Ils savent que ce n’est pas un jeu, un simple gimmick. Ils ont compris que c’était sérieux, car nous collectons de l’argent pour les mouvements de légalisation et nous participons à de nombreux meetings sur ce thème. Et puis, ils sentent que ça marche, ils capitalisent là-dessus. Ce qui explique qu’ils jouent le jeu à fond au niveau marketing.
Le gouvernement américain vient pourtant de lancer une nouvelle campagne contre la consommation d’herbe.

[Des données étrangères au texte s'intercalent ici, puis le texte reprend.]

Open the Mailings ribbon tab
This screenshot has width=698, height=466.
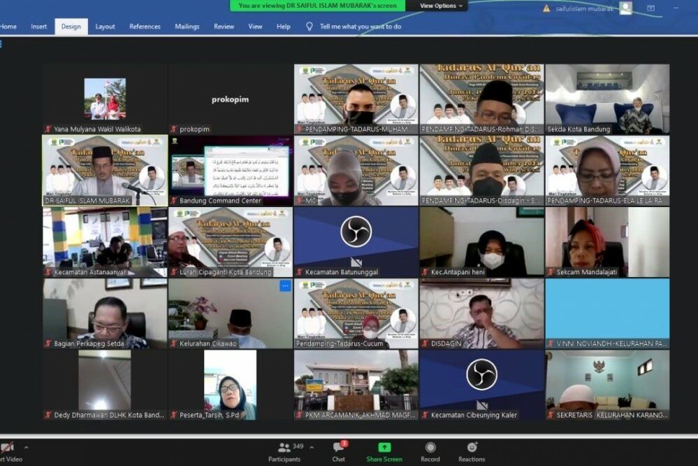coord(187,27)
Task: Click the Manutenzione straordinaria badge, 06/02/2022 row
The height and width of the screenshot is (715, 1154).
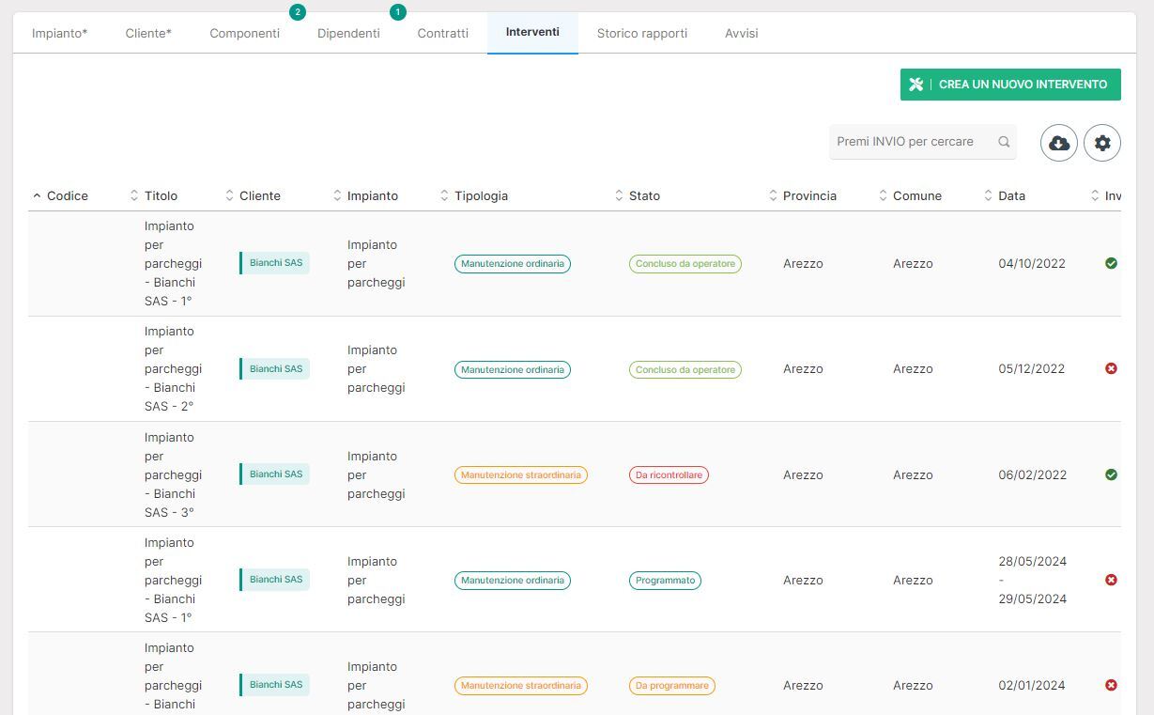Action: coord(520,475)
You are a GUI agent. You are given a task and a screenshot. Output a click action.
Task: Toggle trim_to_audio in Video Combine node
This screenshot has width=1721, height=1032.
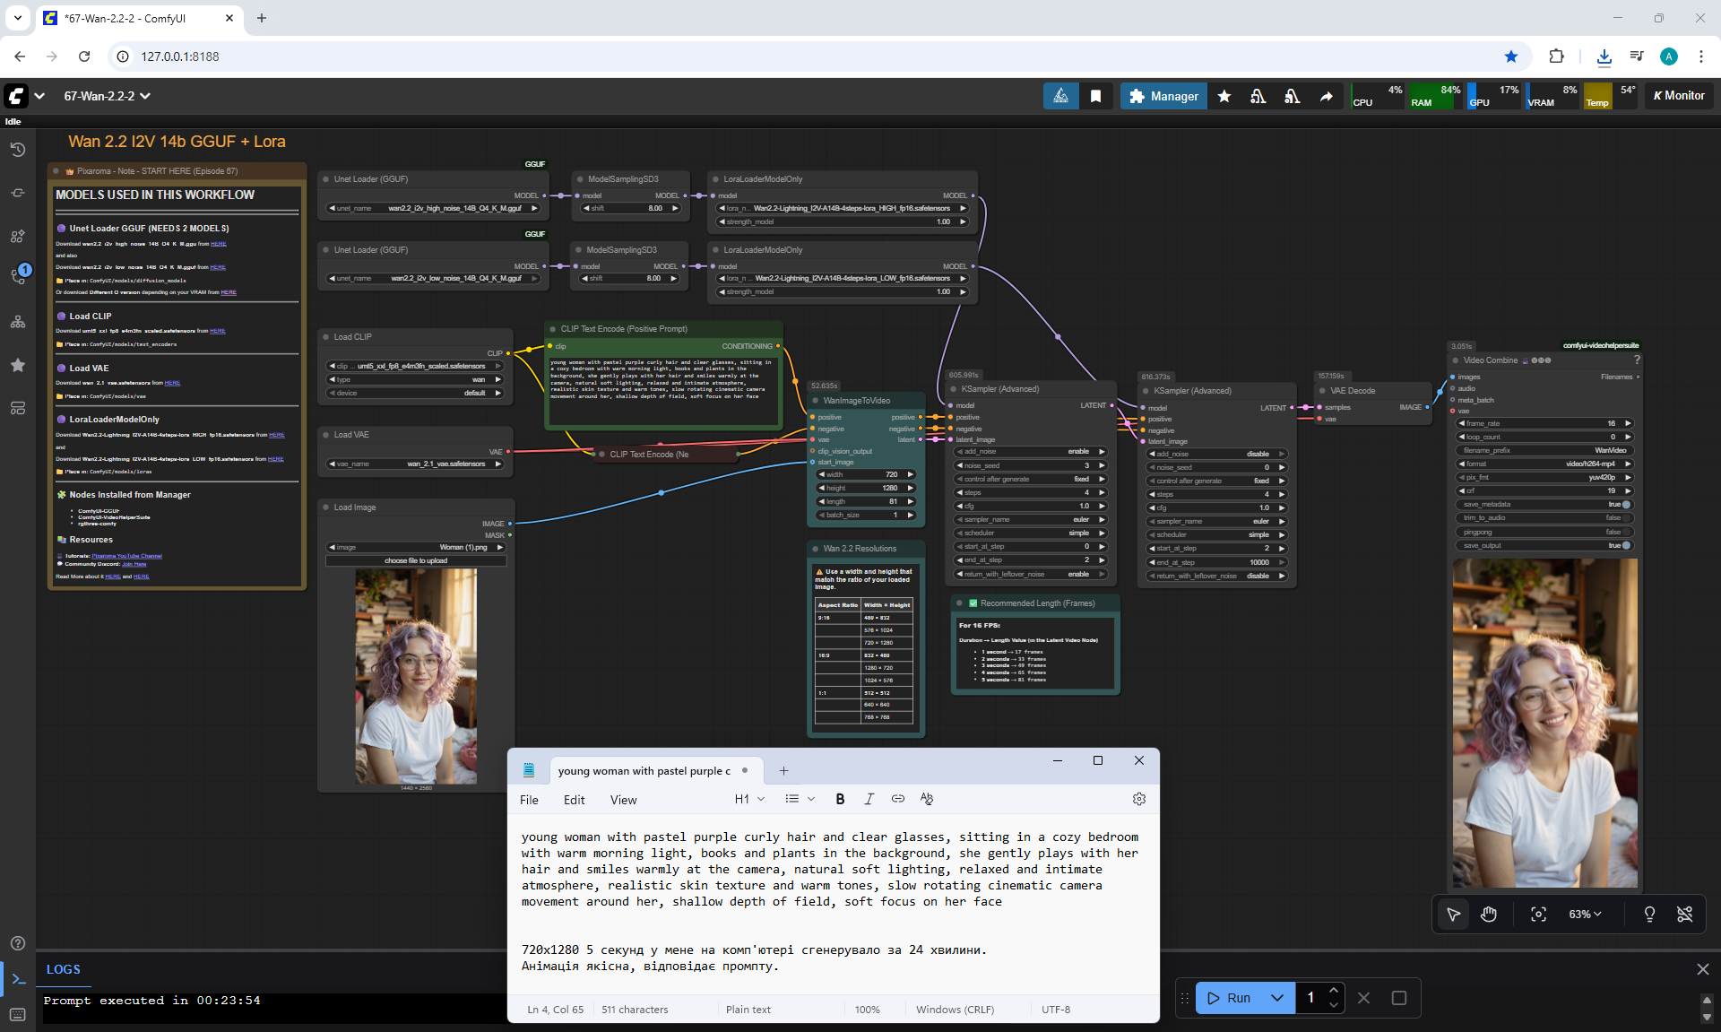[1626, 518]
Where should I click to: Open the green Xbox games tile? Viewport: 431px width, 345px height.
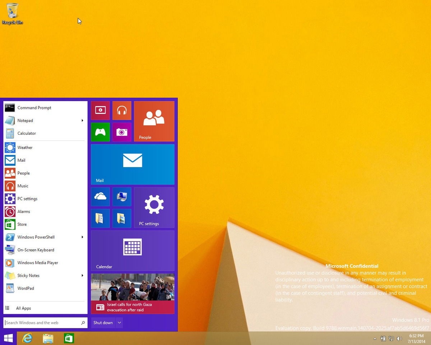click(100, 132)
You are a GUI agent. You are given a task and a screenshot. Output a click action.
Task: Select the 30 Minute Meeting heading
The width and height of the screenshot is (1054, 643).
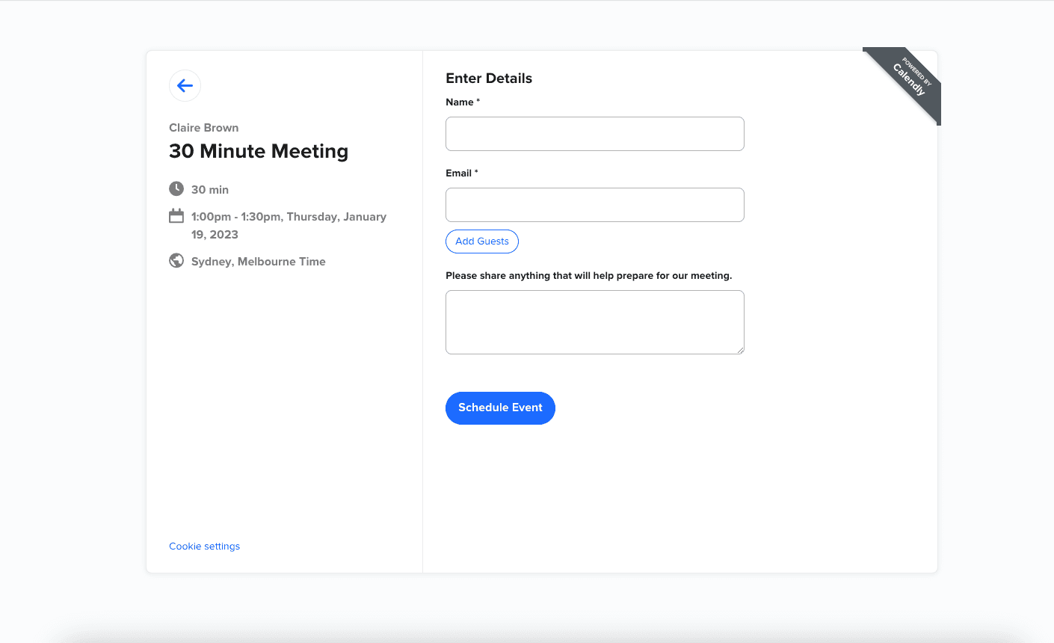(259, 151)
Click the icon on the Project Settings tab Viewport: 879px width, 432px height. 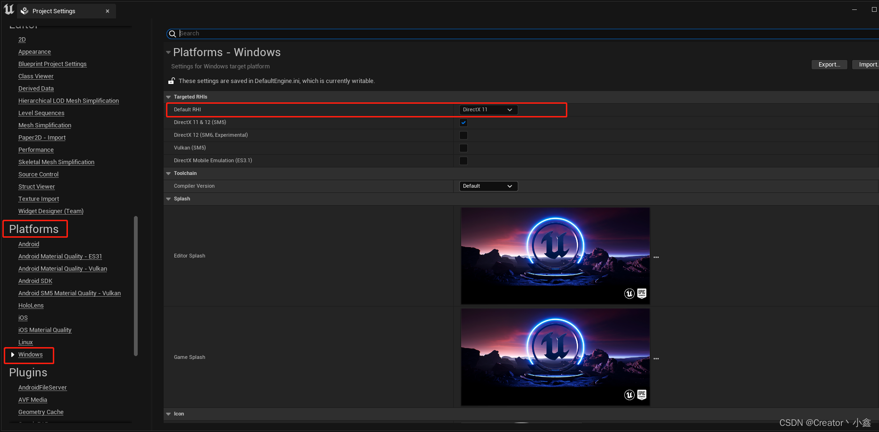click(24, 10)
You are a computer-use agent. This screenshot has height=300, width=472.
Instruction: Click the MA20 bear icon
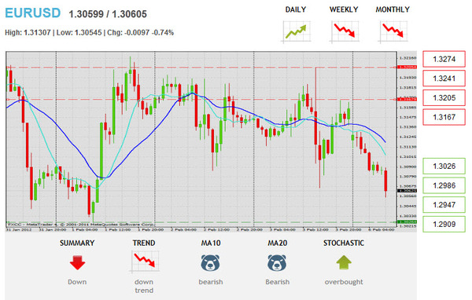point(277,263)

Je fume depuis que j’ai 15 ans et tout va bien. De même pour tous mes amis. Nous sommes la preuve vivante qu’on ne devient pas complètement débile en fumant. Certains individus le supportent moins bien que d’autres. C’est sur ce maigre pourcentage de l’ordre de 1 % que les médias vont faire leurs choux gras. Je ne force personne à fumer. Personnellement, ça m’aide surtout à me relaxer. Je n’en ai pas besoin pour travailler ou pour me produire en concert. Lorsqu’il n’y en a pas, je peux parfaitement m’en passer. Mais si un joint traîne, pourquoi s’en priver ?
As-tu des préférences, des spécialités ?
Celle que je fais pousser dans mon jardin sera bientôt à point (rires)…
A Amsterdam, on peut trouver de l’herbe excellente. Il y a notamment cette nouvelle qualité d’herbe, l’hydroponic, conçue de façon technologique pour un effet maximum. Rien n’est laissé au hasard, tout est automatique : la lumière, l’arrosage. A Los Angeles et San Francisco, on trouve des trucs pas mal. Mais rien ne vaut le confort de choix des coffee-shops d’Amsterdam.
Les douanes françaises vous ont d’ailleurs coincés après un séjour à Amsterdam…
Sale histoire (rires)… Nous venions de donner deux concerts à Amsterdam, avant une date en Angleterre. Et pour aller d’Amsterdam à Londres, nous avons dû passer par la France. Arrivés à la frontière française, nous devions embarquer à bord d’un ferry. Mais dès que nous avons quitté le bus pour prendre le bateau, un douanier est arrivé avec son chien renifleur. Or, Eric Bobo avait oublié un morceau de haschisch au fond de sa poche. Du coup, tout le monde a été fouillé minutieusement pendant quatre heures. Cette affaire nous a fait louper plusieurs ferrys. Le comble, c’est que je n’aime pas le haschisch, ça me donne envie de roupiller. Nous sommes certains d’avoir été dénoncés par quelqu’un qui voulait nous faire du tort. C’était la première fois que nous avions un problème à une frontière et les douaniers semblaient vraiment avertis de notre passage. Ce sont nos seuls souvenirs de France, il faudrait quand même y revenir.
Cypress Hill III, Temples of boom (Ruffhouse/Sony).